Yes, many things. I wasn't always an angel.


----------



## MCHB (Jan 1, 2013)

Ages ago my truck was impounded for a month and I lost my licence for 3 months...does that count?


----------



## scarpia (Nov 23, 2009)

chrisinmd said:


> Have you ever done something really bad and unethical? Something that cannot be undone? An unethical decision from my past looks like it going to come back to bite me and not much I can do to stop it. Just have to deal with the consquences which could potentially be very bad.
> 
> So I guess my question is how does someone deal with the stress of the situation and forgive themselves and deal with the shame? Or make better decisions in the future?

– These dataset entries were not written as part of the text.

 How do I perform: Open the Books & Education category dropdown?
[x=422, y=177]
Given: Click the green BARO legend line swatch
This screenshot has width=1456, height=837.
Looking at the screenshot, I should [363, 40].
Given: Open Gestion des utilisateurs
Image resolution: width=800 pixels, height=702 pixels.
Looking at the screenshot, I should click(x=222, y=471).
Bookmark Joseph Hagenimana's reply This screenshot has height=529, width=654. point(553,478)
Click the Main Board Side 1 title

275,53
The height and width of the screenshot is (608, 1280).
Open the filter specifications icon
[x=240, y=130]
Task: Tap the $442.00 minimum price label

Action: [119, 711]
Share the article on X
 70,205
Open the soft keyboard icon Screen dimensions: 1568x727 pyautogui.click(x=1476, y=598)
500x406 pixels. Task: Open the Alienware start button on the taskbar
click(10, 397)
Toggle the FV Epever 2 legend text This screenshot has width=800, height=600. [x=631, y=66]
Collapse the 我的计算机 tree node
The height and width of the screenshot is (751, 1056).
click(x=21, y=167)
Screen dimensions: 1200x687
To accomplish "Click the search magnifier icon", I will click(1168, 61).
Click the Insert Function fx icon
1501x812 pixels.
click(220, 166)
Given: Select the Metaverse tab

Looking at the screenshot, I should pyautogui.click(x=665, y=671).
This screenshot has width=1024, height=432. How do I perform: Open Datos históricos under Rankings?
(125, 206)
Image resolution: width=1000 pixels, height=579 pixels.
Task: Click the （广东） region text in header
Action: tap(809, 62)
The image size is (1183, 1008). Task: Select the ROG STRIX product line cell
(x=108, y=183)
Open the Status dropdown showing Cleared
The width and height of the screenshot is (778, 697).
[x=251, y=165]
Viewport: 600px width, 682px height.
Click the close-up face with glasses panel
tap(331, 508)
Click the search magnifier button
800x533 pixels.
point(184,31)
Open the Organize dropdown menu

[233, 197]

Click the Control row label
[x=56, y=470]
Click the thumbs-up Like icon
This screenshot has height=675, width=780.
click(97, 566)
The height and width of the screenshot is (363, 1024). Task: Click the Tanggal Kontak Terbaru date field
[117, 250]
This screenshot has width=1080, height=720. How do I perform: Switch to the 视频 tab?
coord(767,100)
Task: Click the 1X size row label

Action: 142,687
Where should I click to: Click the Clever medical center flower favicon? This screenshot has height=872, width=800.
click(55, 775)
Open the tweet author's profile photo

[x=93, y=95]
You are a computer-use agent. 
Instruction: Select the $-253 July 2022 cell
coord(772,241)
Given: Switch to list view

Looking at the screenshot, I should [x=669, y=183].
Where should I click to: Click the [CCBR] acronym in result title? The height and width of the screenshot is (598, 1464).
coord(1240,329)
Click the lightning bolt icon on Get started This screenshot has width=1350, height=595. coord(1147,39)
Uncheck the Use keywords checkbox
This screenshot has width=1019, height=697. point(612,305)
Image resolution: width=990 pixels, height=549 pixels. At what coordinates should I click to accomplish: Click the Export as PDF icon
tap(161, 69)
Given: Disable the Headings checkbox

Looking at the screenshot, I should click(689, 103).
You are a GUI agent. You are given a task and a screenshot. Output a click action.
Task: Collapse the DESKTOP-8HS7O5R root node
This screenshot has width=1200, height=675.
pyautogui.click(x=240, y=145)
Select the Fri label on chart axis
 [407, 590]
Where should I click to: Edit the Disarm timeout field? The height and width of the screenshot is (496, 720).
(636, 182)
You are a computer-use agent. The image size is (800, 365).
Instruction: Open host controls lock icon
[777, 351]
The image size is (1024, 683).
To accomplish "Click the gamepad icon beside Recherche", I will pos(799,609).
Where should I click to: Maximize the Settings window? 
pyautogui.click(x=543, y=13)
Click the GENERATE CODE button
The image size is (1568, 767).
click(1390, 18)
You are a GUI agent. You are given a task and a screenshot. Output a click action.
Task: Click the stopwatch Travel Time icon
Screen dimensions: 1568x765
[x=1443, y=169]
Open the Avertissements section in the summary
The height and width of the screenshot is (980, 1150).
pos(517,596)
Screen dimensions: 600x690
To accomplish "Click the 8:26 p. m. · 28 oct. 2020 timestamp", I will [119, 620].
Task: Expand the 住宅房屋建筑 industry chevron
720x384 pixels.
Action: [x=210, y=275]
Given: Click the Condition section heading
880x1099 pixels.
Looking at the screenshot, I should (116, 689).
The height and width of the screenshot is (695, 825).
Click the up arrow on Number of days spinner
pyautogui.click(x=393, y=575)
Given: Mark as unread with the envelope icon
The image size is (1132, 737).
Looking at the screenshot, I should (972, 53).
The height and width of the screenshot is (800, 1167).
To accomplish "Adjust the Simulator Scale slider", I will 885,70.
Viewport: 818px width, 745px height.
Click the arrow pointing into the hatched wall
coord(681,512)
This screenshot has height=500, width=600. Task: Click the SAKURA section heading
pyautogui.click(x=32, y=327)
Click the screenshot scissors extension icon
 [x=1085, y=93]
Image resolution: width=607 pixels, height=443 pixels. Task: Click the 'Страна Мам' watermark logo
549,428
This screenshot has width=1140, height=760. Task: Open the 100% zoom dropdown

The modern approach is to deny deny deny. Turn the situation around and blame the accuser. Be shameless. I'm sure other people have done worse things and gotten away with it. Look at guys like Mark Zuckerberg.


----------



## blue2 (May 20, 2013)

Nothing really serious compared to others, well a couple were pretty serious years ago but I got away with it at the time & it can't come back at me.


----------



## Karsten (Apr 3, 2007)

Yeah, I was pretty bad when I was younger, but in a more lashing out, impersonal kinda way. 

I've only done one thing that I consider unethical and regret to this day. Its weird, because the person affected tells me it's no big deal, but I still feel really bad about it, even 15 years later.


----------



## shyguy07 (Mar 22, 2015)

Well back in March, I was sitting in line at a stop sign, with two cars in front of me. I could have pulled up to the car in front of me, but I left about a car space. Mostly, because there was a parking lot entrance to the right of me and I didn't want to block it.

Well this big truck came up behind me and blew their horn. I just kept sitting there because we weren't moving and I wasn't blocking anything. So they decide to go in the grass and drive around me and get in front of me. I was pretty aggravated by that point that they felt the situation was so bad to do that. So I blew the horn and when it was their turn to pull out, I blew the horn again.

I felt bad about it, but I was pretty mad. What they did was in my opinion totally uncalled for. But obviously, blowing the horn twice when it wasn't an emergency is illegal after all.

I have a real problem with people who think they are super important. I shouldn't let it bother me of course, and it's not like people like that tend to ever realize what jerks they are, it's just their personality never lets them realize it. It's always the other person that's the problem for some people.


----------



## FloridaGuy48 (Jun 30, 2014)

incapaz dseguir mintiendo said:


> As a teen my group of friends and I use to break inside school buildings at night and rob equipment and also destroy a lot of stuff. It's something that haunts my conscience since we did a lot of damage for no reason and caused financial stress to private property.


We all make mistakes. Learn and live


----------



## AffinityWing (Aug 11, 2013)

Because I've always had quite a turbulent relationship with my mother, I would lash out at her alot when I was younger so we had some confrontations where I would end up hitting or pushing her away. When she would be acting fakely nice by trying to hug me and be annoying, a few times I've pushed her away with such force that she fell on her ***. I felt horrible afterwards since I didn't mean for that to happen and it scared me to think I could be capable of that.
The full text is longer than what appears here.